Antes que eso, nada mejor que observar la enorme Puerta Bisabra, con el decoradísimo escudo de la ciudad, que intenta tener siempre presente que Carlos I vivió allí y desde allí controló uno de los mayores imperios de la Historia. Ver las puertas y la muralla de la ciudad te hace imaginar cómo sería la vida ahí durante la Edad Media, cómo Alfonso VI entró por la puerta quizás entre vítores y cómo generaron tal cantidad de leyendas. Las calles empinadas todas empedradas con casas antiguas de piedra y de vigas de madera dan a pensar que no ha cambiado mucho nada. La plaza Zocodover, más grande su historia que su superficie da para quedarse un rato a retomar fuerzas y a idear nuevos recorridos mientras miras su reloj y la gran cantidad de balcones.

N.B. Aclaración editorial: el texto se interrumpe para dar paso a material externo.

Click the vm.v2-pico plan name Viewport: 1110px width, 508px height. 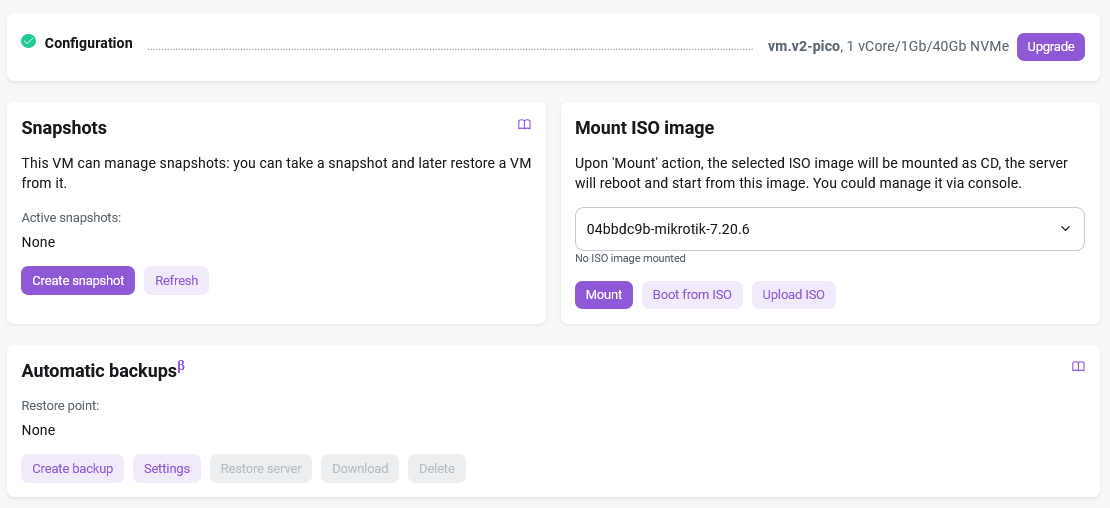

Las cadenas colgadas en la fachada de San Juan de los Reyes con sus altas columnas y juegos de luces, las pinturas de El Greco (donde me regañaron en su museo varias veces por intentar filmarlas). Eso sí, hay pocas referencias a la época visigoda, donde también Toledo ostentó el grado de capital. Hay algunos restos, algunas cenefas (como en la fachada de las Cuevas de Hércules) y quizás restos de palacetes de recreo al norte de la muralla. La Sinagoga del Tránsito con esos detalles impresionantes y su museo adjunto. Y bueno, poco más visitamos, dando un ligero vistazo a una de las fachadas del alcázar para recordar los estragos que sufrió durante la Guerra Civil.
Una ciudad que deseaba volver a visitar y, mira por dónde, se ha convertido en mi nuevo hogar.